Word and element locating data
○ ○ ○ ○ ○

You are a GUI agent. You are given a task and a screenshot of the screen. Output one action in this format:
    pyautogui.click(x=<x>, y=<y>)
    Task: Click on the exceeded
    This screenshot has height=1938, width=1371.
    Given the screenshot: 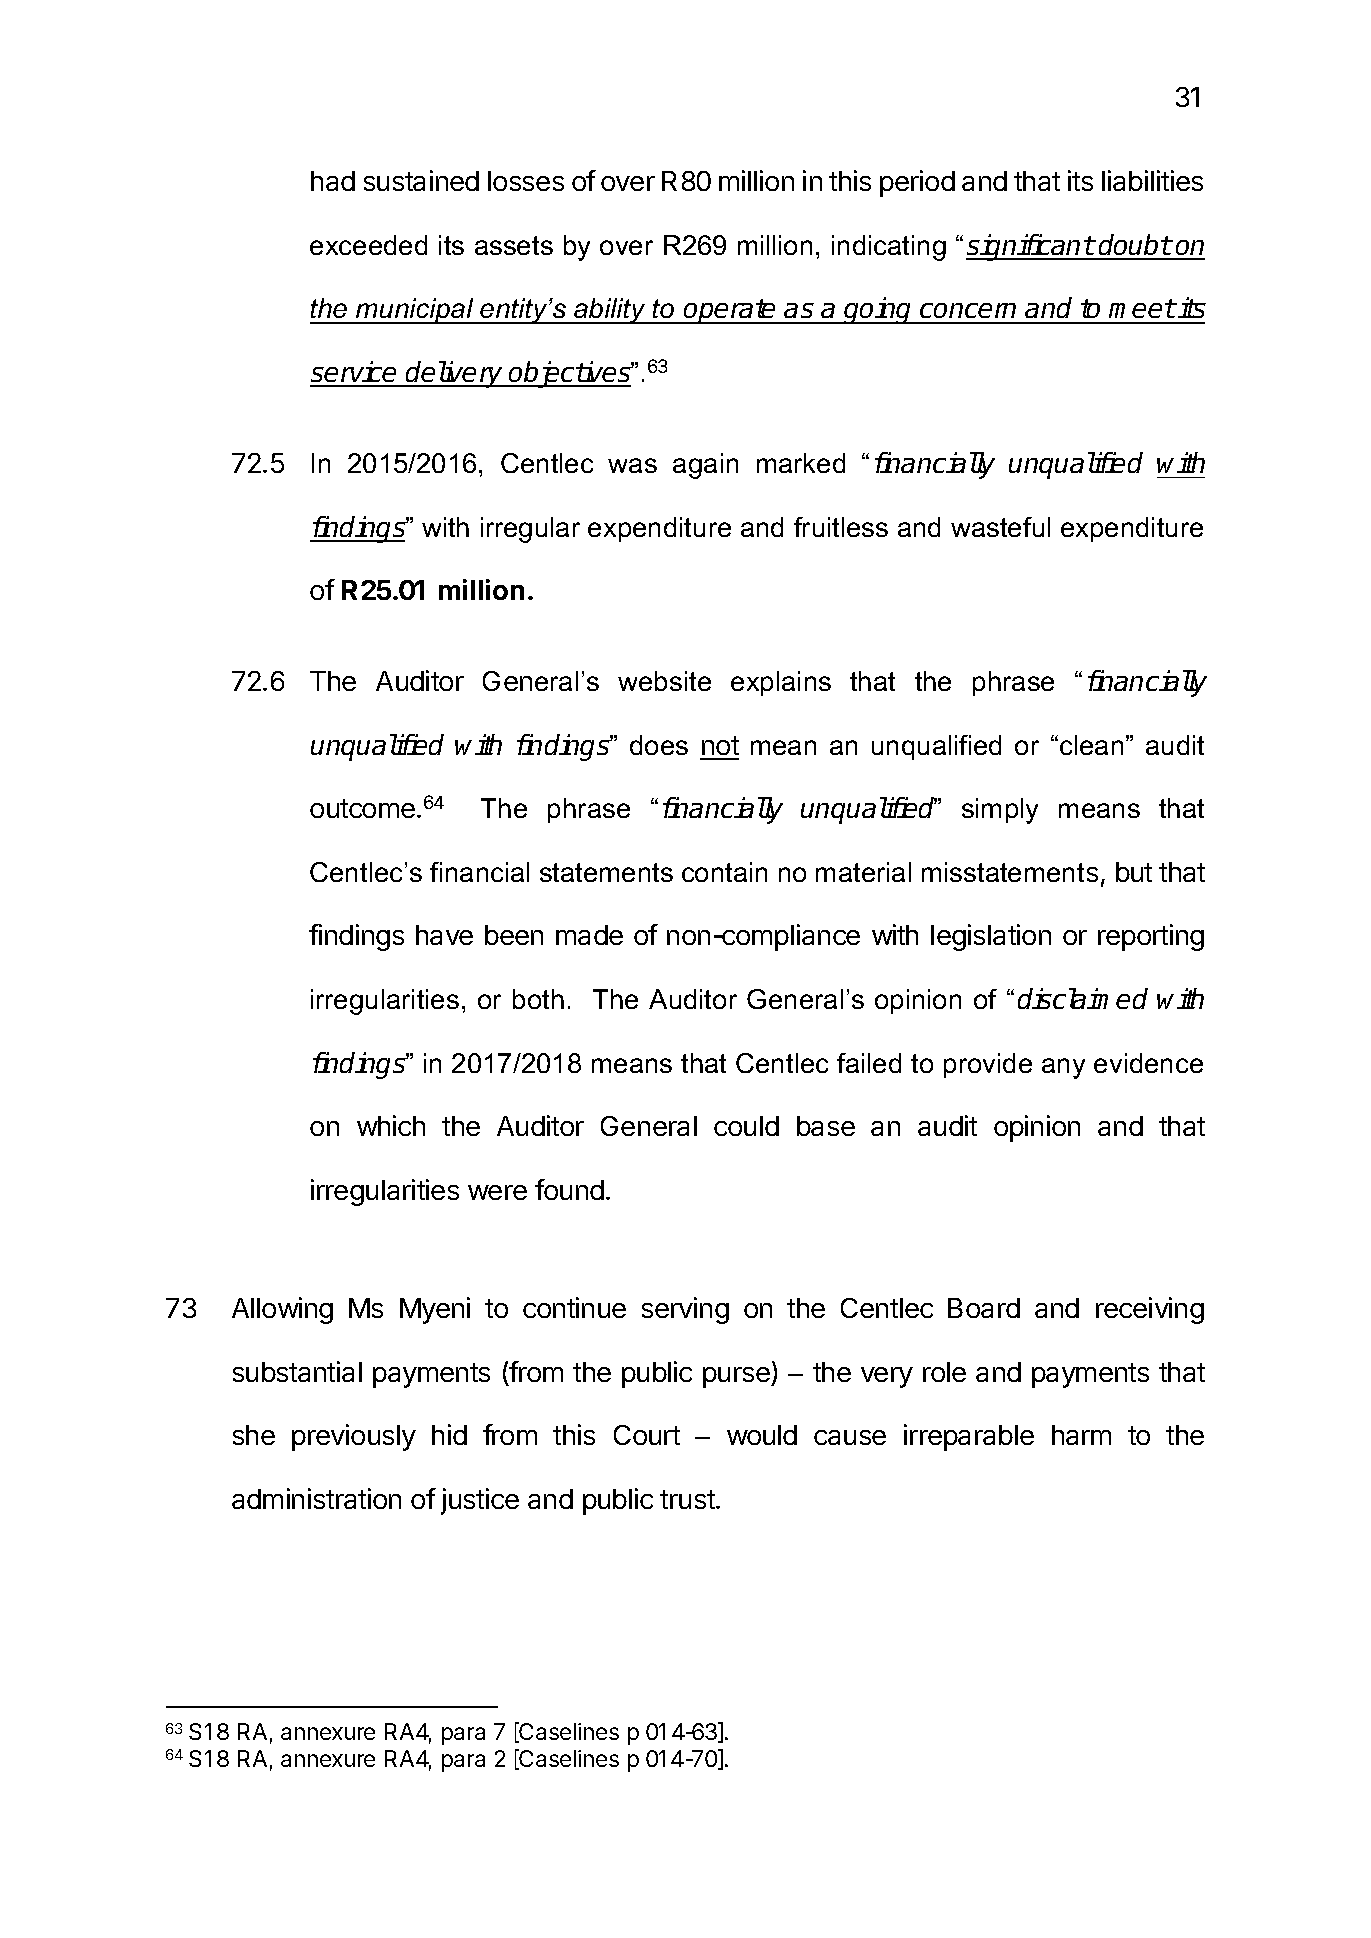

○ ○ ○ ○ ○

■ Job ■
Copy all of the records word for word, leaving out the pictures.

■ The response ■
You are a GUI agent. You are given a task and a screenshot of the screen. Output one action in this format:
    pyautogui.click(x=<x>, y=<y>)
    Task: Click on the exceeded
    This screenshot has height=1938, width=1371.
    Given the screenshot: 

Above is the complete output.